Its all a monstrous lie, but who the "f..." gives a schitt at this point - everyone with a brain knows the fix is in.
I'd suggest that the SEC look into why these companies are being allowed to mislead investors and "the Street" so egregiously, but the sound of thousands of posters laughing their asses off is just too much to bear.
For one thing, many of these companies probably ended up with excess inventories. Which enabled them to lay off temporarily some of their workers and sell their excess inventories. This was cost saving alright. But that's not something they can do again.
And a lot of companies probably have fired some of their workers altogether. Which has reduced their costs. But the fired workers are consumers too. And they will likely decrease their spending even more than before.
Cost cutting like that creates negative feedback in the economy, where companies and consumers keep cutting their spending because of each other's cutbacks. And for this reason, this better than expected profitability of companies probably won't last.
Thus, I tend to believe that this rally is either a misguided and decieved market believing in a recovery before it materializes or it's moving do to other reasons be it manipulation, liquidity flows from fixed rate securitries, or simply bulls dominating and shutting out bears on low volume. Thus it is hard to tell exactly when these market forces will subside (it could be all summer). When they do, a snapback could be quite nasty.
This says the market will be up or down 22% in the next 6 months.....not too long ago people talked about 20% moves as a full bear/bull market....now it is just "bouncing around"
OK, it seems that the fundamentals stink, and, perhaps like many of the readers of these pages, I had thought the DOW would head south to, oh, say, 4500 back in March -- but, let's face it, that hasn't happened.
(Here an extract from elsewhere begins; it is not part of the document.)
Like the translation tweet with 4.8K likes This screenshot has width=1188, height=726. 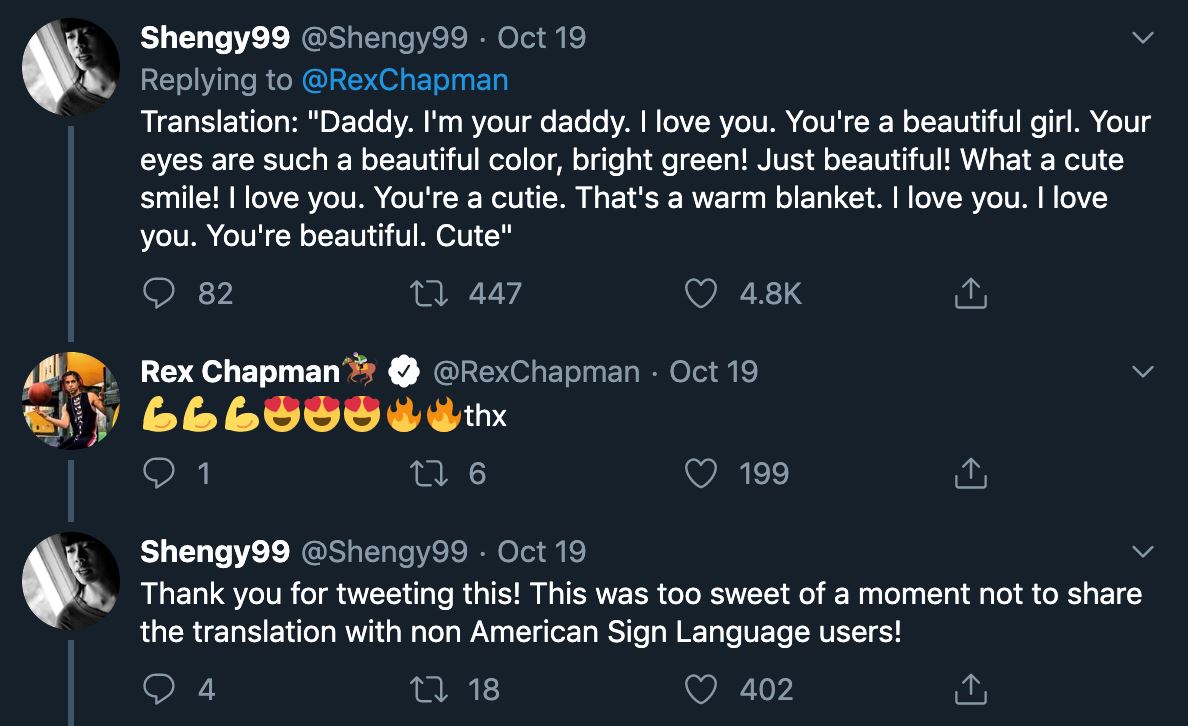point(700,292)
Could this all be as simple as a rudimentary Austrian school approach would have us believe?
After the autumn '08/winter '09 crash, the (evil) Fed conjured up some new ways to inflate the money supply, and those funds, while largely sequestered by terrified banks, are beginning to trickle into the stock markets, commodities, etc. -- hence the rally. Many contributors to these pages are convinced that the only long-term option the US has is to inflate it's way out of it's massive debts -- in which case, cash, while briefly king, might once again be a hot potato.
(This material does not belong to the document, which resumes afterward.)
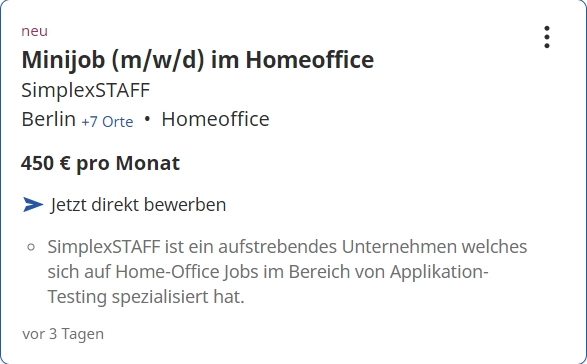Image resolution: width=587 pixels, height=364 pixels.
Task: Open the three-dot options menu
Action: (x=547, y=37)
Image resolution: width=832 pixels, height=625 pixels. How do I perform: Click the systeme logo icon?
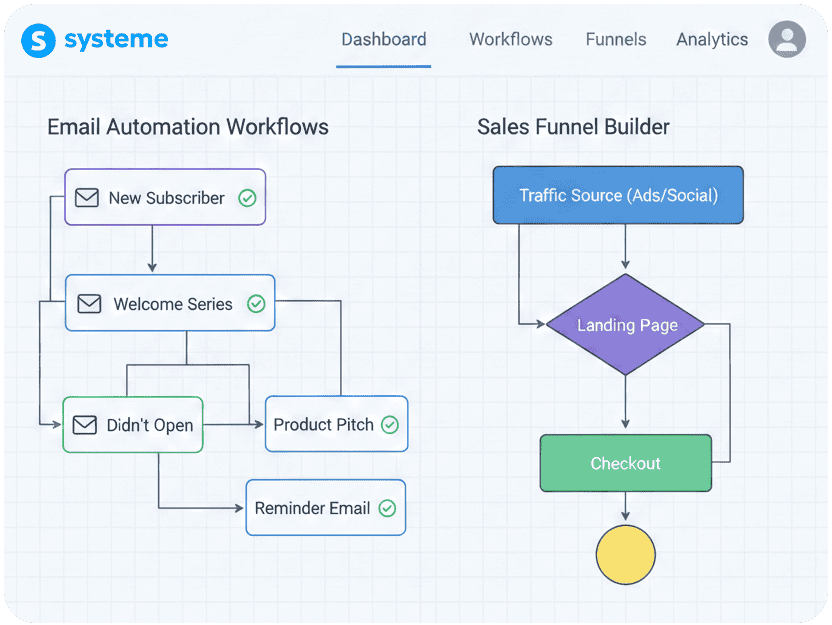(x=38, y=40)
Those who decry the Fed's inflationary policies (like me) and point out that the long-term uptrend of equities isn't "real" in the sense that it is inflation-driven, should remember that, in an inflationary regime, while the return on any given investment is less than it's nominal return, that doesn't mean that those returns should not be taken.
The Chinese may hate us because they are compelled to put their dough into US treasuries -- but, so far, they haven't had much of a choice (that will change -- eventually). We may hate the Fed -- but perhaps it's true that one can't fight them (for now). I strongly believe that the US -- it's currency, government, social fabric, etc. -- is headed onto the ash-heap of history (what will a post-US North America look like?), but sitting on the sidelines in US dollars can't make any sense in any kind of long-term situation. Is that what we are seeing now in this rally? Investors desperate to flee oncoming price inflation and so diving into equities even when the fundamentals stink? Precious metals would make more sense, but then, as these pages have pointed out quite cogently, we know their prices are suppressed. We know that Volker -- and, by extension, the Fed generally -- believes that the critical error in the early '80s was allowing the price of gold to soar, thus absorbing all that money that was supposed to go elsewhere. Is the Fed now showing itself more successful in forcing it's newly-created money into equities? Would this not also explain the impressive run-up in oil, which is increasingly (IMHO) behaving like gold, the traditional anti-currency?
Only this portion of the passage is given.